China suspends beef imports from Canada because of atypical case of mad cow
Several Asian countries have suspended the import of Canadian beef, following a case of mad cow disease. China, South Korea, and the Philippines have temporarily halted imports of Canadian beef where an “atypical” case of bovine spongiform encephalopathy (BSE), commonly known as mad cow disease, was reported.
An atypical case is rare and happens spontaneously, as opposed to classical cases caused by contaminated feed. The cow was euthanized on the farm in late December and did not enter the food or animal feed chain, the Canadian Food Inspection Agency announced.
“These types of suspensions with an atypical case should be lifted quickly,” said Dennis Laycraft, executive vice president of the Canadian Cattlemen’s Association. However the Asian countries only absorb a minimum percentage of Canadian beef, which is mostly exported (90%) to the United States and Japan. China is supplied mostly by Oceania and Mercosur member countries and only takes 6,5% from Canada.
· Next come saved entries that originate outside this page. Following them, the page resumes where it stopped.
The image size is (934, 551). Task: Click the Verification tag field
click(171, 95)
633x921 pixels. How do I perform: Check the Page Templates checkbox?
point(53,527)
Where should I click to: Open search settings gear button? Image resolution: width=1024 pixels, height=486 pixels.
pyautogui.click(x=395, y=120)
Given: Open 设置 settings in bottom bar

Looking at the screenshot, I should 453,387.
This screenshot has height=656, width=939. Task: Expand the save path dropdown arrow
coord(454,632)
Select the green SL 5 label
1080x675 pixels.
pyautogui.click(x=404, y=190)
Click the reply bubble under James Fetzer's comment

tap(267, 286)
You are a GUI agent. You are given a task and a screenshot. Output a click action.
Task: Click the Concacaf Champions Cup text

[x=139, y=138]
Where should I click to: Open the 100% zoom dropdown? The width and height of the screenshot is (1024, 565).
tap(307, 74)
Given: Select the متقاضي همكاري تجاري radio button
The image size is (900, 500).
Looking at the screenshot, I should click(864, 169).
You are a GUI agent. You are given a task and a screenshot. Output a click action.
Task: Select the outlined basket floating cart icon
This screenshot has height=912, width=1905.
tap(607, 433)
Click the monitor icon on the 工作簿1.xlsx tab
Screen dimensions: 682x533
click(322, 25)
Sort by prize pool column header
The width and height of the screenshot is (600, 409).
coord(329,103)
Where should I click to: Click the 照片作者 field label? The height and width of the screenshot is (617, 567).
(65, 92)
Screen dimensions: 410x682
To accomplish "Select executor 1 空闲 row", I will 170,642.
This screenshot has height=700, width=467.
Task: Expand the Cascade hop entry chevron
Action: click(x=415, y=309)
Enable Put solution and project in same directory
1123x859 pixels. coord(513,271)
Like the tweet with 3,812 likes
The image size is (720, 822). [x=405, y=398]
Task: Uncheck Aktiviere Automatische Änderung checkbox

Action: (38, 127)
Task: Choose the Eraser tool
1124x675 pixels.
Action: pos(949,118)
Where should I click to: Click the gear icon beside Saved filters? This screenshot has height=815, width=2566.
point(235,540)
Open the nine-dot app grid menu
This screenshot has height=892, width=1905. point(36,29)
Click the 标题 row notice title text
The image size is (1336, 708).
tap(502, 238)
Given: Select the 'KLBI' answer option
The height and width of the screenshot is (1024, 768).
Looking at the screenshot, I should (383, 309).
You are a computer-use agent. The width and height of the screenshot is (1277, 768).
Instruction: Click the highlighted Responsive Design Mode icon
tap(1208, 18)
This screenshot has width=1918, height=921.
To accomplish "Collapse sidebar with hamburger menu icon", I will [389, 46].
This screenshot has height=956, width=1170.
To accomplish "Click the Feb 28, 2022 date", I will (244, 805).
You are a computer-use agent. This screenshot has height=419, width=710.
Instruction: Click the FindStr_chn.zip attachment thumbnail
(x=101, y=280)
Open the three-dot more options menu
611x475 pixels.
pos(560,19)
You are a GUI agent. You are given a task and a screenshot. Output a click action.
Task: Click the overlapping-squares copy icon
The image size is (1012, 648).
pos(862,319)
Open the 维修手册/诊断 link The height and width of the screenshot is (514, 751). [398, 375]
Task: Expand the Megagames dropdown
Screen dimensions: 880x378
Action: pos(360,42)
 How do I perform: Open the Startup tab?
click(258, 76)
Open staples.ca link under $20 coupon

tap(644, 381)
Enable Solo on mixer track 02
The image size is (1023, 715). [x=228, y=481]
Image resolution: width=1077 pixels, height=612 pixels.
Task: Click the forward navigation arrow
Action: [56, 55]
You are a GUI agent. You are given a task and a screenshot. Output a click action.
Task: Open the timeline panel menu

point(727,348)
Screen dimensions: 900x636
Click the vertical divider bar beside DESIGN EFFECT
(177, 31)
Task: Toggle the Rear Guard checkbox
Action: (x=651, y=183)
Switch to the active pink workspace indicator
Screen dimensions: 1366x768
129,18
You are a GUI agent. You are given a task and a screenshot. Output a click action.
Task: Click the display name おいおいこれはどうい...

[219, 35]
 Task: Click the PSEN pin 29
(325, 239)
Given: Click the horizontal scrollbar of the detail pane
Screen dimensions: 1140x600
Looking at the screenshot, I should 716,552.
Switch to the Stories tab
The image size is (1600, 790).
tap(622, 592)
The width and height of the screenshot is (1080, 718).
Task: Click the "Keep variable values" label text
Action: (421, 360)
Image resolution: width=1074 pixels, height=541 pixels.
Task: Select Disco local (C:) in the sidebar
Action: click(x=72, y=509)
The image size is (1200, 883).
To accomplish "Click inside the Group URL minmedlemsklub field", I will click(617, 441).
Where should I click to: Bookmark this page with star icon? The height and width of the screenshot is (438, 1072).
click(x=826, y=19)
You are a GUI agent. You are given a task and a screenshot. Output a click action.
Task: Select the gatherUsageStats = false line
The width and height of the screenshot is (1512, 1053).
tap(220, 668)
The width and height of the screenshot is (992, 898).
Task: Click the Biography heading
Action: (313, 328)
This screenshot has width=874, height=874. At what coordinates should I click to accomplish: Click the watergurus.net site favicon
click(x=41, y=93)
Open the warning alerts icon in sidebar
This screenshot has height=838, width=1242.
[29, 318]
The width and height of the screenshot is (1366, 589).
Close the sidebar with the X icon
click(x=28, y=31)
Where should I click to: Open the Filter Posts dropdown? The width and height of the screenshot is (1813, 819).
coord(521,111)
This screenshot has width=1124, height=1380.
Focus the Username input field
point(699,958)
But trade with China has not been without incidents. Last September, Brazil halted beef exports to China due to reports of two “atypical” cases of mad cow disease, a move contemplated in the sanitary protocols between the two countries. China lifted the ban three months later.
Despite three months of frozen commercial operations, Brazil managed to remain the world’s largest beef exporter.
Laycraft said that the distinction between classic and atypical, as is the case with Canada should limit the length of any beef export suspension. In effect the atypical case refers to an eight year old meat cow in an Alberta farm.
While Laycraft didn’t go so far as to say there is frustration on the part of CCA regarding the beef import suspensions, he did say those actions differ from how other nations view atypical cases of BSE
“Obviously we’d prefer that like the rest of the world they recognize this as atypical and allow trade to continue uninterrupted,” he said. “I think gradually we’re getting there. There are fewer and fewer instances of this happening.”